Primaverazoulk 2005, jour 2

Retour sur le Primavera festival qui en mai 2005 délaissait le mythique « Poble Espanol » pour relancer l’aventure musicale sur un nouveau site, tout aussi étonnant, « El Forum ». Rencontres surprises, éclats de rire, fortes émotions musicales et Zoulk à gogo.

Vendredi, à 16H, il FALLAIT aller voir Nacho Vegas . Trois ans déjà que j’espérais cette rencontre avec LE monsieur du paysage alternatif espagnol. Proche de Migala et de Emak Bakia , auteurs d’albums splendides et maintes fois acclamés, Monsieur Vegas avait marqué de sa musique et surtout de ses textes certaines de mes plus belles séances de contemplations musicales. Et l’ayant malheureusement manqué lors de la dernière édition du Primavera (tous ces kilomètres pour finalement le louper !), c’est donc au pas de course, cette année, que je me suis rendu sur le site dès l’ouverture des portes pour venir m’installer, par terre, à 3 mètres du bonhomme. Et la tête enfouie dans sa crinière blonde, Nacho Vegas fut à la hauteur de toutes mes espérances. Accompagné de son groupe, il jouera essentiellement les titres de son dernier album, « Desaparezca aqui », dont une première écoute m’a déjà permis de battre le rappel des superlatifs. Des textes d’une poésie sidérante, un phrasé et une voix qui glacent et bouillonnent à la fois, une musique que l’on imagine composée au beau milieu de plateaux désertiques, mue par une douleur que rien ne semble pouvoir éteindre si ce n’est quelques éclairs d’espérance qui traverse ses compos et se révèlent aussi salvateurs qu’indispensables. Le tout chanté dans des textes qui paralysent, des histoires que l’on croyait disparues à jamais avec le grand Johnny Cash. Bref, vous l’aurez compris, j’ai honte de ne pas avoir encore eu l’occasion de vous en parler plus longuement ici et il faudra que je répare au plus vite ce manquement.

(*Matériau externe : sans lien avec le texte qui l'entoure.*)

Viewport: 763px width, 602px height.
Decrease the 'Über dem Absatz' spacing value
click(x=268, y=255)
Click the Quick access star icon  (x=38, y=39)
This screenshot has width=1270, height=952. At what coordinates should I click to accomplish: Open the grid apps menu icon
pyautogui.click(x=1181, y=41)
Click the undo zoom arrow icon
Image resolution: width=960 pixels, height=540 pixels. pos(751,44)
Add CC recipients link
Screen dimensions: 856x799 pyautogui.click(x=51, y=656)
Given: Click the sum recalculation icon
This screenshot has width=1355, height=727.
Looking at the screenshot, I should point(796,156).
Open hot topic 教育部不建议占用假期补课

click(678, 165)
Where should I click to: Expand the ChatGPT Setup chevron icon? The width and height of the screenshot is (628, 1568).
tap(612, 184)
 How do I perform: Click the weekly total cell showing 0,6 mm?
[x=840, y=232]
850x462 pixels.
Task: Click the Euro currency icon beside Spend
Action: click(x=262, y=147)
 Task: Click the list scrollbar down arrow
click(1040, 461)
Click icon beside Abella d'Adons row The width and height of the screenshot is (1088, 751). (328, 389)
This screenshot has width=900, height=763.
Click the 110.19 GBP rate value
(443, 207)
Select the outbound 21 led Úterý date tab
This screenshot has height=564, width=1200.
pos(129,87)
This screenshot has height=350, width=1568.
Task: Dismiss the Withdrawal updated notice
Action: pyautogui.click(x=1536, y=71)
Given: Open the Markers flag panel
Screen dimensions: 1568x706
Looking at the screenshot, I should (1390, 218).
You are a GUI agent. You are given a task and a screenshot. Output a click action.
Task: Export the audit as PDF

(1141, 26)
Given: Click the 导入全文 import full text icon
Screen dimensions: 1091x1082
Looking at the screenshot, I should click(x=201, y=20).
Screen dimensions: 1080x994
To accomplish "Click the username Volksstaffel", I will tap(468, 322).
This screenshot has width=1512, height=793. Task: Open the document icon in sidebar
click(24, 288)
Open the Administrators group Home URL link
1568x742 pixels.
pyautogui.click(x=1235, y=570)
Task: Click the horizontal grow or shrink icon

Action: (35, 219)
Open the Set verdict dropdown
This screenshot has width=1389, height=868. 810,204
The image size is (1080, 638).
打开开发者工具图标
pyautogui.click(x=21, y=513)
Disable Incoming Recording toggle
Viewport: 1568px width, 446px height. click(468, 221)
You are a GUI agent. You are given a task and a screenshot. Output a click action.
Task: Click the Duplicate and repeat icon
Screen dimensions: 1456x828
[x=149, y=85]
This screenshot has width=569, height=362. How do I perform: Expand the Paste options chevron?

Bien installé devant la scène je décide de rester pour découvrir en live le Duo Parker & Lily . Dehors, il fait chaud, le soleil cogne fermement et l’immense salle de congrès (obscure, climatisée et au plafond constellé d’étoiles) qui accueille cette scène se révèle dès lors constituer un antre bien agréable en cette fin d’après-midi. L’endroit est vaste, presque démesuré, mais si l’on choisit bien sa place (assis par terre au pied de la scène), on parvient assez paradoxalement à vivre un concert d’une étonnante intimité. Parker débarque, mâche son chewing-gum, parle fort, se balade dans la salle pour voir « how does the stage looks from the audience » et demande à quelques festivaliers « if everything’s fine ». Lily pendant ce temps là, en uniforme de suicide girls, très sombre et sexy, se bat avec les fils de ses claviers. Les autres musiciens s’installent, le set démarre et l’on est assez vite touché par la magie qui se dégage de la formule. On reste, on contemple, on passe un excellent moment et l’on s’éclipse ensuite pour rejoindre une autre scène. Ce faisant, je fis exactement l’inverse de la plupart des festivaliers. En effet, une longue file était en train de se former devant le bâtiment, le public s’étant massivement montré désireux d’assister au concert de Antony & The Johnsons (ou Antony & The Valiums selon les détracteurs… n’en jetez plus, la blague n’est pas de moi !). Malheureusement beaucoup ne pourront jamais accéder à la salle archi-comble. Ayant déjà eu, pour ma part, l’immense bonheur d’assister à leur concert quelques semaines auparavant, j’ai préféré profiter de l’occasion pour rencontrer, enfin, une autre « gloire » locale que j’étais impatient de découvrir enfin sur scène.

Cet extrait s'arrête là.